Harvesting for Habitat. Why are the pine trees being cut down in the Madison Avenue Pinelands region of the Preserve? Come find out why at this program on January 23rd at 1pm! We will hike approximately one mile to view the habitat restoration work. We will meet at the Madison Avenue Pinelands trailhead (#7). Ages 15+. Free! Click here to register and get directions. Pre-registration is required for all events.

Our expert staff…

Advancing Expertise.  Our Fire Management Specialist, Tyler Briggs, traveled with seasonal Fire Technicians Dan Tuthill and Nathan Wenzel to the NYSDEC Wildfire and Incident Management Academy in October. They attended Fire behavior, fireline leadership, and hands on firefighting classes. Tyler worked as a Burn Boss Trainee on the ‘Line Road East Training Fire’ (10 acres). We also partnered with NYSDEC Forest Rangers in instructing a wildland firefighting course in the Preserve. .
Fall Environmental Education Internship by Ellyn Fisher
Hello! This fall I had an internship with the Albany Pine Bush Preserve. When I first started I didn’t know much about the Pine Bush and was eager to learn as much as I could. I was able to help out at Smokey Bear Day, see what the fire crew does, shadow school programs with education staff, learn how to care for the animals, learn what the stewards do for the Preserve, and much more. I was glad I got to meet all of the staff. Everyone is so nice and enthusiastic; you can tell they truly love their jobs and what they are doing for the Pine Bush.
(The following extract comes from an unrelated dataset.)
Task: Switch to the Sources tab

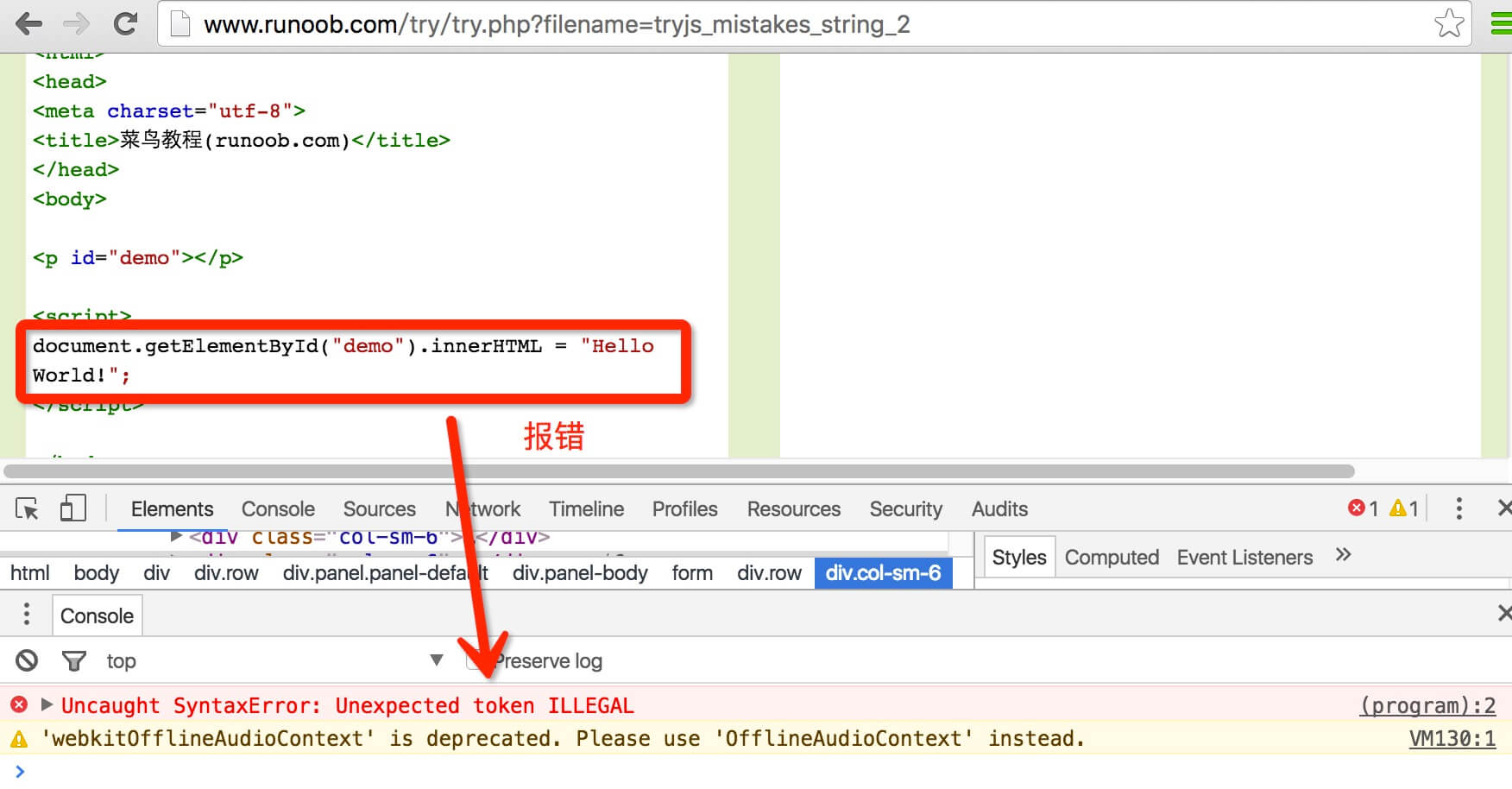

I learned so much over the past few weeks and I’m so thankful for the opportunity.

Our latest research…

Northern Saw-whet Owl banding.  Our science staff are evaluating the viability of a new fall research project. Project Owlnet was founded in 1994 and supports a large network of North American migrant owl banding stations. Through standardized protocols, Project Owlnet seeks owl migration information, specifically the nomadic migration patterns of the Northern Saw-whet. The status of the Saw-whet in the Preserve during the winter months is completely unknown. Designated both an Important Bird Area and a Bird Conservation Area, the Preserve may be a haven for owls during migration and/or winter. Science staff piloted the project on two nights this fall, operating a banding station bated with owl recordings. Not only did they successfully capture a hatch-year female Northern Saw-whet Owl, but that lone owl was already banded two weeks earlier in Williamstown, Massachusetts. 
Hatch-year female Northern Saw-whet Owl captured in the Albany Pine Bush Preserve.

Momentous occasions…

SAVE THE DATE! Lupine Fest 2016 will be held on Saturday, May 14, 2016.

Executive Director Christopher Hawver and City of Albany Mayor Kathy Sheehan greeted visitors with our Karner blue butterfly mastcot.